§ WHAT TO PRODUCE
Scan the entries for lines with the word "each", then copy those lines.

§ ENTRIES SHOWN
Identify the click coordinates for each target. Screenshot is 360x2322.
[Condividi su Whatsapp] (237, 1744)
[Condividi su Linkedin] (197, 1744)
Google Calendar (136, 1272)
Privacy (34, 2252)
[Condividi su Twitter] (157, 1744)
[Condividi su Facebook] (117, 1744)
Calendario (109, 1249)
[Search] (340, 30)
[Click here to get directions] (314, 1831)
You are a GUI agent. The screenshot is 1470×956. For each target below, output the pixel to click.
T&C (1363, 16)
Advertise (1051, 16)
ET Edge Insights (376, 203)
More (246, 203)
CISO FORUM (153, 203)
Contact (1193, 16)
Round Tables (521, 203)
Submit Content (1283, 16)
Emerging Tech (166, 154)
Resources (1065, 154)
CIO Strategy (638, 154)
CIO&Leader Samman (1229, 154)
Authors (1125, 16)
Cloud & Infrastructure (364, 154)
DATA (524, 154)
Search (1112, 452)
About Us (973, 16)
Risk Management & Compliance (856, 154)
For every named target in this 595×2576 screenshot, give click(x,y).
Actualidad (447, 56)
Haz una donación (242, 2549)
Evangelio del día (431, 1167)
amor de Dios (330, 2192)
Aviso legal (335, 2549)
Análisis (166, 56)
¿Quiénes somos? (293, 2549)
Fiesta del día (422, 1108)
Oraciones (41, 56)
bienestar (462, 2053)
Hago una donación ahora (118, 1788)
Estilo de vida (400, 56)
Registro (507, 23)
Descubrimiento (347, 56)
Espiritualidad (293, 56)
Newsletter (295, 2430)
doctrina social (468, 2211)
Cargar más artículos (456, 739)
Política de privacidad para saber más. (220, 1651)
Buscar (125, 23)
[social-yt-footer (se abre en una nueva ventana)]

§ OUTPUT FOR THIS TASK
Identify the click coordinates for each target. Screenshot is 360x2322.
You are a GUI agent. The screenshot is 1470×956. For each target below, output the pixel to click.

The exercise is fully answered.